Wednesday, 12 October 2016

Let the games begin

The cast have been competing in a series of challenges to work on the competitive nature we see at Enron. We have done the research, now it is about working out how it feels for us individually and for us as a group of people and the effect we all have on each other. We can then take the ideologies we discover and the atmosphere we create and feed it into our work.

The first challenge was the plank challenge. Admittedly when Ben mentioned the idea I was not a massive fan, probably because I knew it was a competition I couldn't win; and if there is one thing that Claudia and I share it is an (occasionally) unhealthy competitive nature. Looking around the room at the physically fit company I was in, I entered this particular challenge with a bleak outlook. My prediction came true; although I was determined not to be the first person to drop I was within the first 10; a disgraceful performance, but when my other competitors began to fall shortly after and I observed the array of talent left, I could see that I would never have stood a chance. Ben then asked those of us not competing to pick someone to support. With Iris being the only girl left at this point, us 5 girls stuck together and all got behind her. We cheered and offered encouragement (possibly some threats), anything to keep her up. Eventually, not even our words of wisdom could battle gravity for Iris and she dropped out in a very respectable 3rd place. So then it was down to Courtney and Vlad and I took my chances with Courtney. Now there were about 11 people surrounding each boy, screaming at them to keep going and screaming at the others to give up. Accusations of cheating were flying around the room and any underhand tactics were allowed, as long as the other team didn't catch you. Although I did not win, Courtney did and that was as close to winning as I was going to get with the challenge.

Why was getting a group of students to plank, scream at each other and take on the character of a dance mum helpful in our character development? Because it showed us everything someone needs to ignite their competitive nature. Entering the challenge with my mind set meant I was definitely going to lose. If you don't have faith in yourself to win, then what's the point in even trying; you are your own worst enemy. That teaches us many things: we must have confidence in other characters- 'I believed in Enron'- we have to believe that this company is going to work, even though we know the ending we must believe in those moments that we are working for a company that is godlike and untouchable; it is what will make the story work for us and the audience, we must have confidence in ourselves to pull of these characters, which on a personal level means letting go of inhibitions and doubts because they are going to become the very thing holding me back and finally we must believe in the piece- we want this piece to be the best?
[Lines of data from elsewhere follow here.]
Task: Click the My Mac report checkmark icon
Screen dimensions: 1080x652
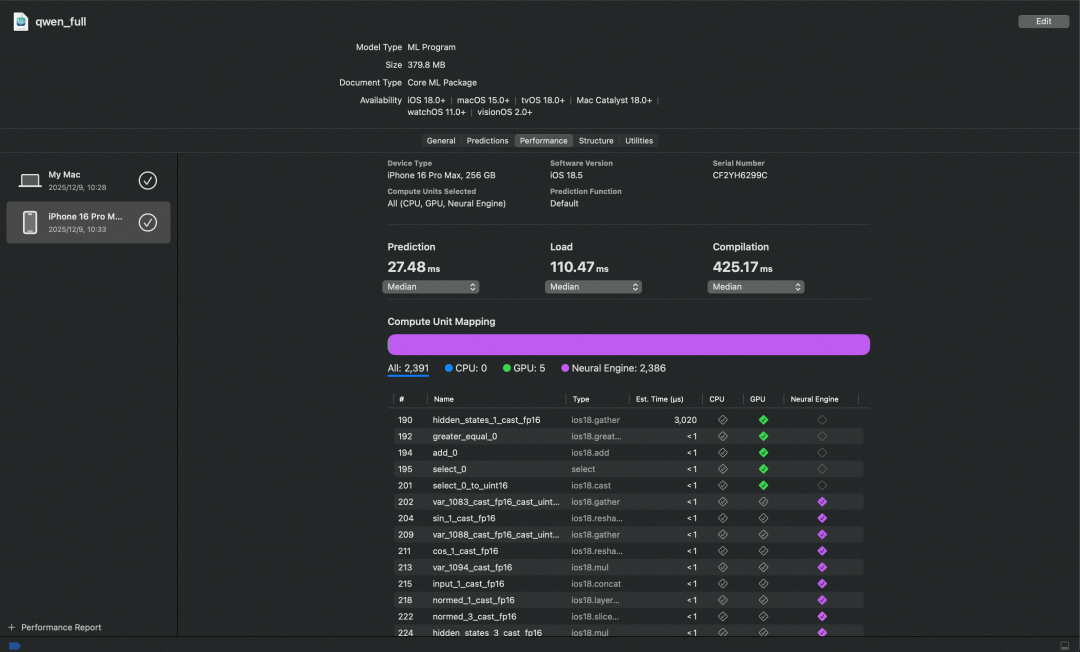Action: (148, 181)
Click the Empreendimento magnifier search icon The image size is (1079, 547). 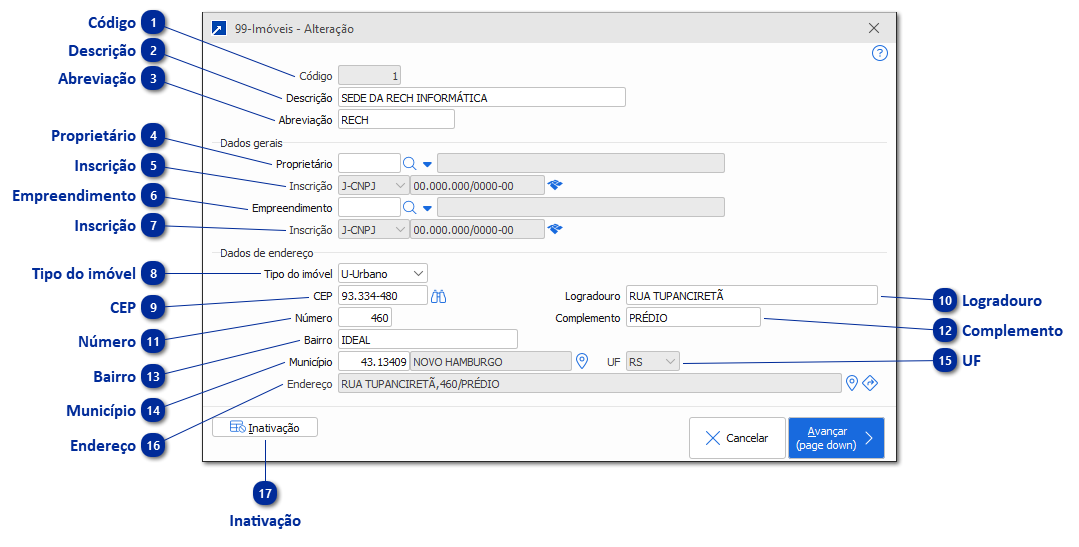pos(409,208)
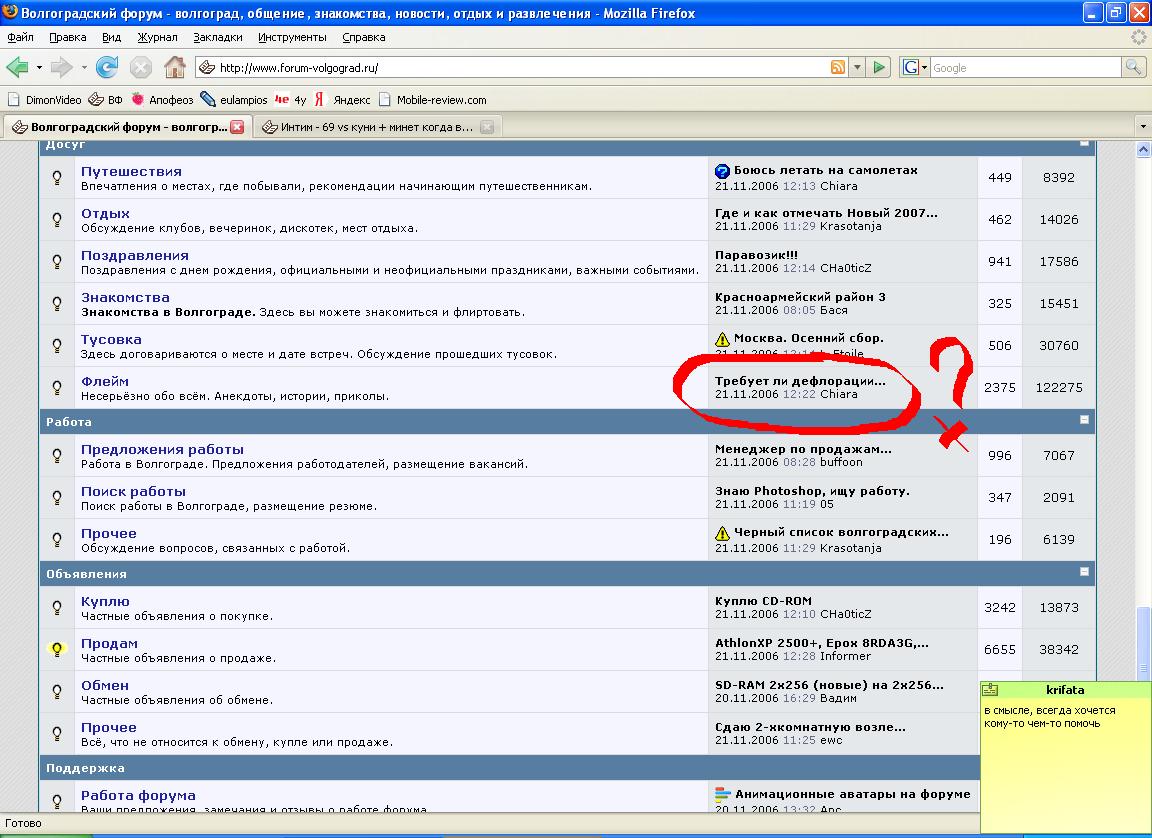Click warning icon beside Москва. Осенний сбор

pos(723,339)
Then we have to believe it is. This challenge also revealed a nature in all of us that we can all channel in the creation of the play and our characters- we are animals, competition is our nature, it is a survival instinct and to survive in the business world you must tap into that. I have nothing against Vlad and yet some of what I was saying to try and persuade him to drop just so I could win, is unacceptable, explained only by the need I felt to be on the winning team. It is instinctual, beneficial, egotistical and it feels good. The joy and excitement Enron generated was by making people believe they were winners. We need to know what that feels like and on a deeper level what we sacrificed to achieve it. The importance of winning is something Claudia and the company share and this exercise allowed me to access the recesses of my body and mind that crave this like a drug which is hopefully something I can refer to as stimulus.
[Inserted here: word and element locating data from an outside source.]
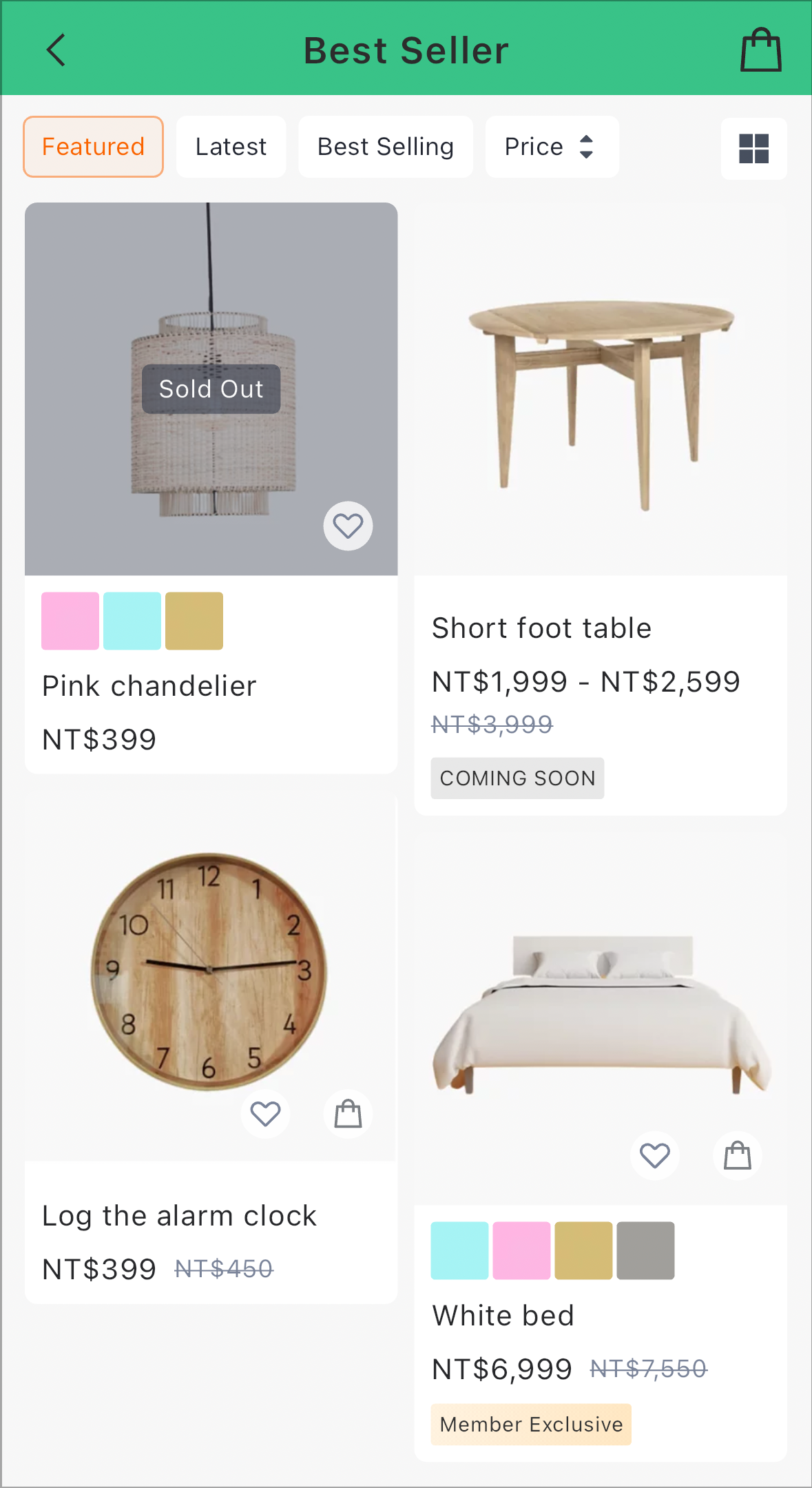Viewport: 812px width, 1488px height.
Task: Pick the cyan swatch for White bed
Action: point(459,1250)
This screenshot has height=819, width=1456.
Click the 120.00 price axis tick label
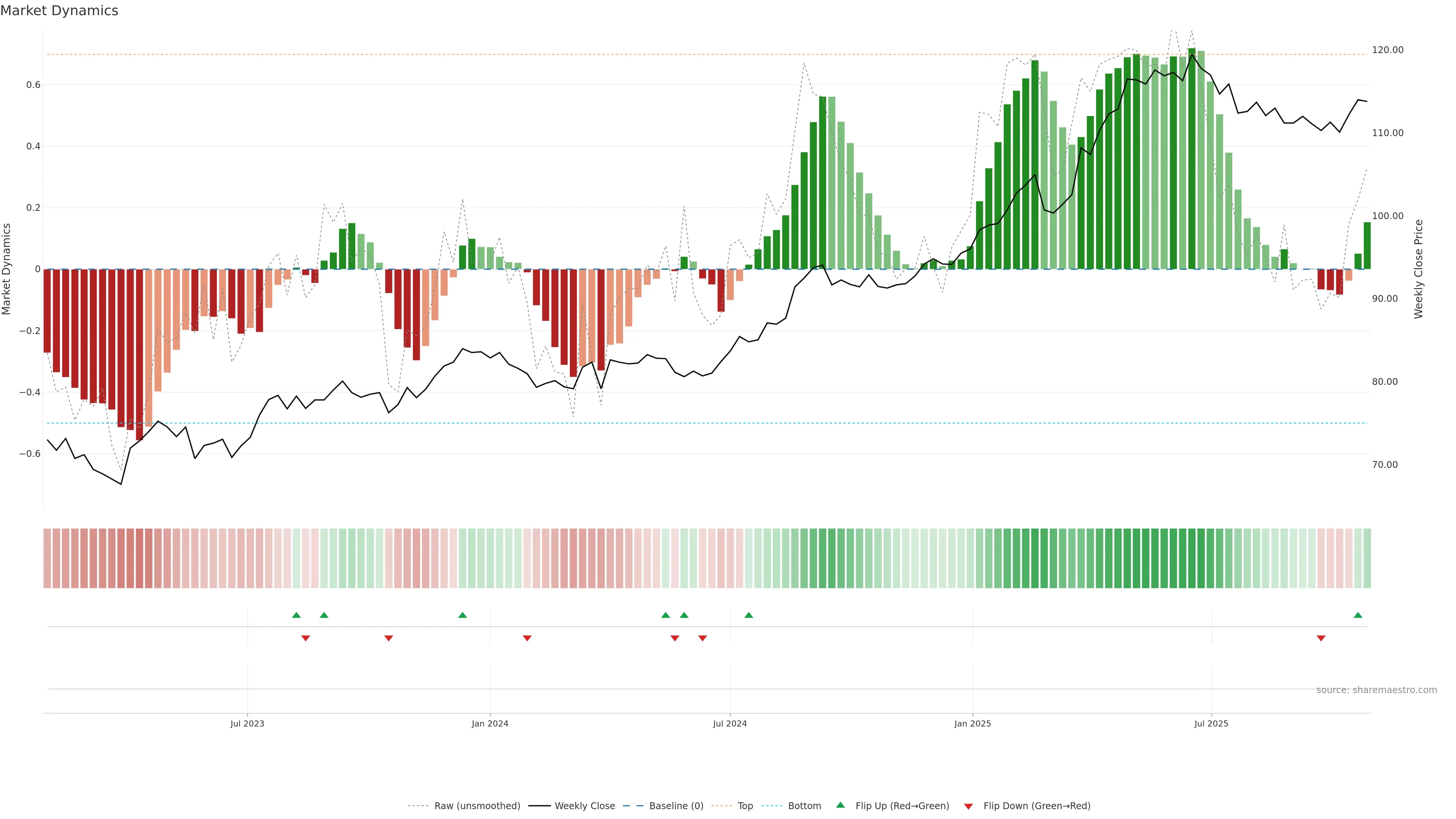click(x=1388, y=50)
Our second competition was a devising challenge which was something I was more confident walking into. The team leaders: Tat and I, Alfie and Amber and Sam and Charlie. We were given a group to direct in a physical sequence to appear at the end of scene 6; a pinnacle moment in our physical timeline seeing as this was written in by the playwright. Tatenda and I used the phrase organised chaos as our inspiration: its mad and crazy but ordered and precise. The world Enron created was bizarre to the outside eye and the audience should feel that, but the companies work was slick which was why they continued as long as they did, so the combination of the two was what we wanted to bring. We worked with 2 tables and 3 props- paper, phones and keyboards. The paper was dropped, but then promptly picked up by someone following, a phone was picked up thrown around the group and then someone would stand still take the call and then carry on and keyboard leads were used to walk the employees like dogs and then they got up and continued to type; so to reiterate, hectic but stylish. I am happy to report that our team won and I'm sure Claudia and Lay would be very proud. Although, on a level similar to the plank challenge this allowed me to experience what it is to spend energy and get a reward for it and it fed that element in me that wanted Claudia to beat the group led by 2 Skilling's.